Sono ombre pesanti quelle che si allungano sul voto nella cittadina federiciana dopo la relazione di fine mandato pronunciata mercoledì sera in consiglio comunale dal primo cittadino uscente, Livio Valvano.


Arrivato al termine del suo secondo quinquennio alla guida del Comune, Valvano ha voluto lanciare un vero e proprio allarme sul possibile ritorno in sella di quel «gruppo» che amministrava la città in precedenza. Ha liquidato le inchieste che hanno preso di mira lui e i suoi assessori come «macroscopici errori investigativi». Ma ha soprattutto sostenuto che sia stata la discontinuità rappresentata dalla sua amministrazione a fermare il commissariamento per mafia del Comune avviato nel 2019. Con lo stigma indelebile che ne sarebbe derivato, anche a livello internazionale, per una località conosciuta nel mondo per la presenza del più grande stabilimento del gruppo Stellantis in Italia, oltre che le Costituzioni di Federico II, vero motore industriale della regione e quarto centro lucano per numero di abitanti.

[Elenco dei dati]

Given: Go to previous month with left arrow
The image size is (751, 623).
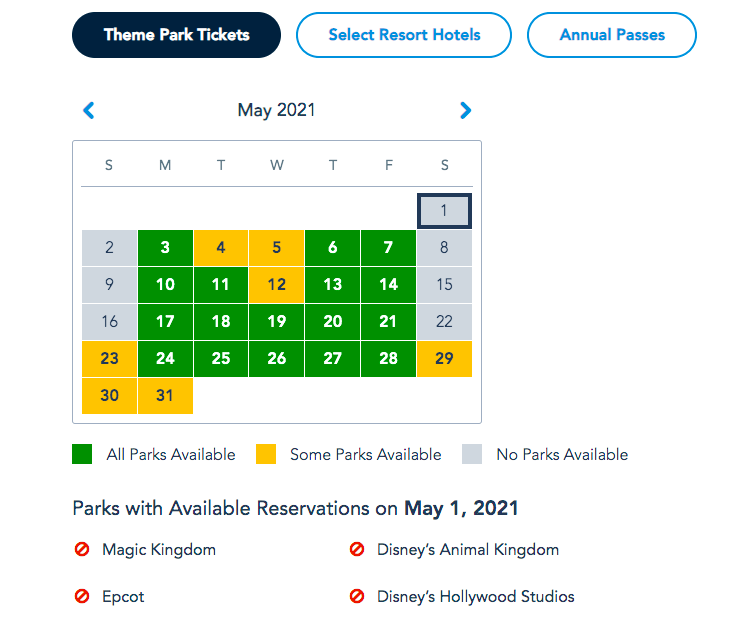Looking at the screenshot, I should point(89,110).
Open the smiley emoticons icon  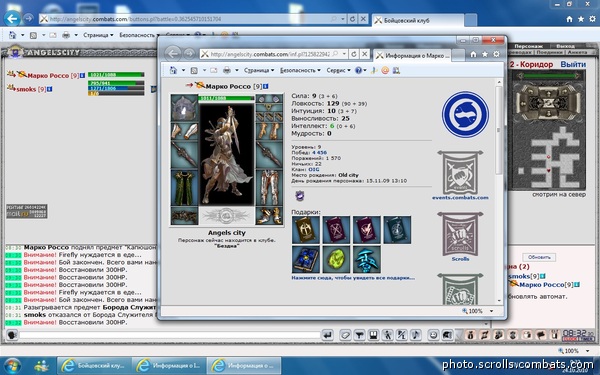click(433, 335)
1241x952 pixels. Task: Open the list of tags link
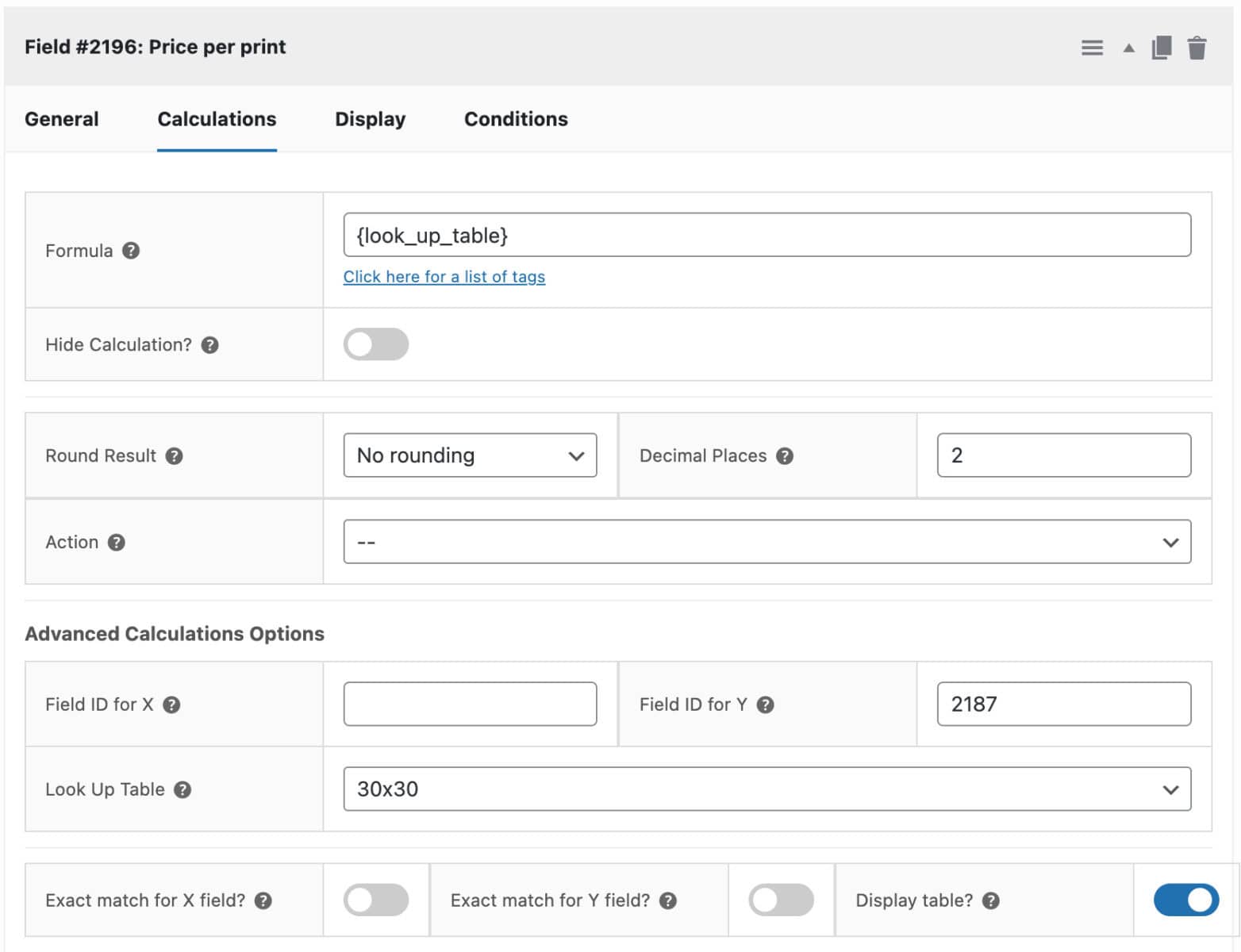coord(444,276)
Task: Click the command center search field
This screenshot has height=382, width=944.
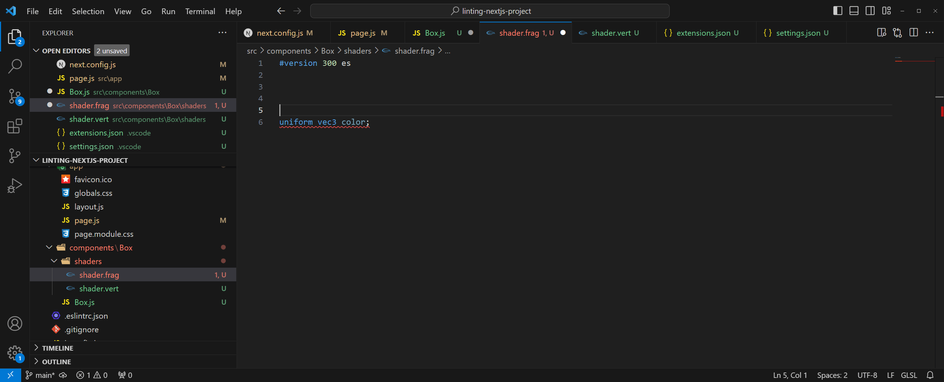Action: click(x=490, y=11)
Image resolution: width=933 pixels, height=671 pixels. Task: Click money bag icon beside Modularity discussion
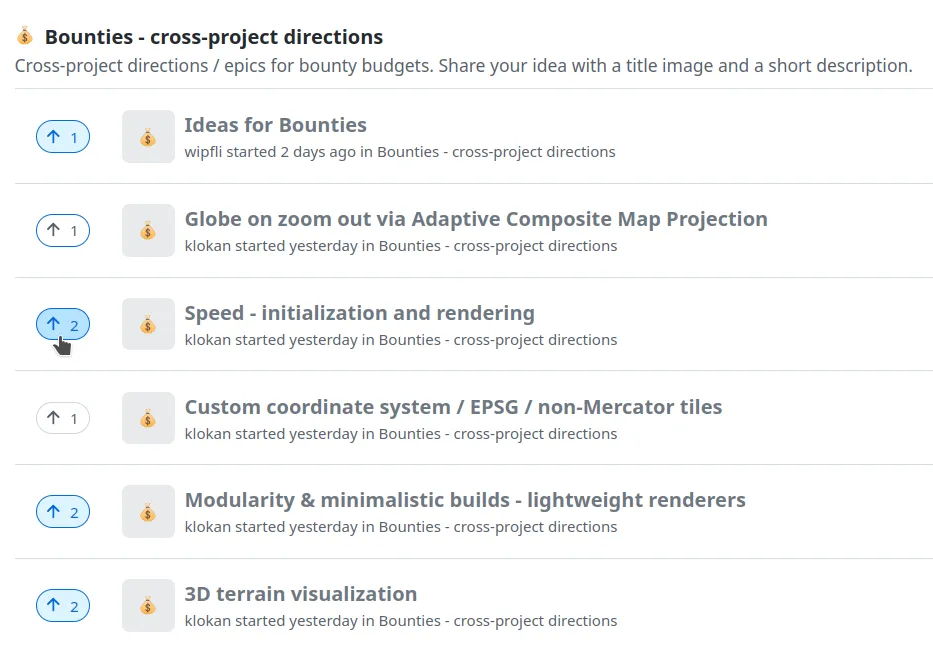(148, 512)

▶ [REQUISITI DEI COMPITI]
**1)** Nell'estratto sulla relazione di fine mandato, in quale anno era stato avviato il commissariamento per mafia del Comune?
**2)** Trascrivi alla lettera il passo dell'estratto sulla relazione di fine mandato che comincia con le parole "Sono ombre pesanti" e termina dopo "uscente, Livio Valvano.".
**3)** Riprendi l'estratto sulla relazione di fine mandato dal punto in cui si interrompe.
Le righe non servono per questo lavoro.

▶ [RISULTATI PER COMPITO]
**1)** Nel 2019.

**2)**
Sono ombre pesanti quelle che si allungano sul voto nella cittadina federiciana dopo la relazione di fine mandato pronunciata mercoledì sera in consiglio comunale dal primo cittadino uscente, Livio Valvano.

**3)**
Da segretario regionale e portavoce nazionale del Partito socialista italiano, Valvano ha paragonato la sua personale vicenda giudiziaria a una «tortura» e all’umiliazione che veniva imposta dai fascisti ai deputati socialisti con l’olio di ricino. Quindi come principale responsabile del «gigantesco errore» compiuto, (per cui restano aperti due distinti processi a Potenza per reati come turbativa nella scelta del contraente, abuso d’ufficio e truffa) ha indicato l’ex procuratore aggiunto di Potenza, Francesco Basentini (in seguito nominato direttore del Dipartimento dell’amministrazione penitenziaria e attualmente in servizio).
Il sindaco uscente ha rinfacciato al pm il «non comune spessore delinquenziale» attribuitogli in alcuni atti giudiziari, contro «l’encomio» di cui lo ha dichiarato meritevole la Corte di cassazione, smontando alcune delle accuse nei suoi confronti. Poi si è profuso in una difesa accorata dell’ex presidente del Consiglio comunale, Luigi Simonetti (Pd), colpito a sua volta da un’inchiesta giudiziaria che lo aveva identificato come la «testa di ponte» in Comune del clan mafioso dei Di Muro.


Un’identificazione smentita, in seguito, grazie alla scoperta di un clamoroso scambio di persona nell’interpretazione del testo di un’intercettazione tra lui e un altro «Luigi», avvocato, e di Forza Italia.
Infine è arrivato l’affondo nei confronti dei suoi predecessori, il consigliere comunale uscente Ernesto Navazio e l’attuale coordinatore provinciale di Forza Italia Nicola Pagliuca.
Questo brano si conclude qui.